Quantum fields, cosmological constant and symmetry doubling

TL;DR

This paper explores how energy-parity symmetry emerges in classical phase space and how varying gauge couplings can induce a transition from classical to quantum fields, with implications for cosmological constant suppression.

Contribution

It demonstrates the emergence of energy-parity symmetry in classical phase space and introduces a model where varying gauge couplings facilitate classical-quantum transition with decoherence effects.

Findings

Energy-parity symmetry arises in classical phase space dynamics.

Varying gauge couplings enable a transition from classical to quantum fields.
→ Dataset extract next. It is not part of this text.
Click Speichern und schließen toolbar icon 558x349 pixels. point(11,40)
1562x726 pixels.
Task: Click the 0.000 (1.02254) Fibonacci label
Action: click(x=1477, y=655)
Corrections lead to diffusion, dissipation, and decoherence.

Abstract

Energy-parity has been introduced by Kaplan and Sundrum as a protective symmetry that suppresses matter contributions to the cosmological constant [KS05]. It is shown here that this symmetry, schematically Energy --> - Energy, arises in the Hilbert space representation of the classical phase space dynamics of matter. Consistently with energy-parity and gauge symmetry, we generalize the Liouville operator and allow a varying gauge coupling, as in "varying alpha" or dilaton models. In this model, classical matter fields can dynamically turn into quantum fields (Schroedinger picture), accompanied by a gauge symmetry change -- presently, U(1) --> U(1) x U(1). The transition between classical ensemble theory and quantum field theory is governed by the varying coupling, in terms of a one-parameter deformation of either limit. These corrections introduce diffusion and dissipation, leading to decoherence.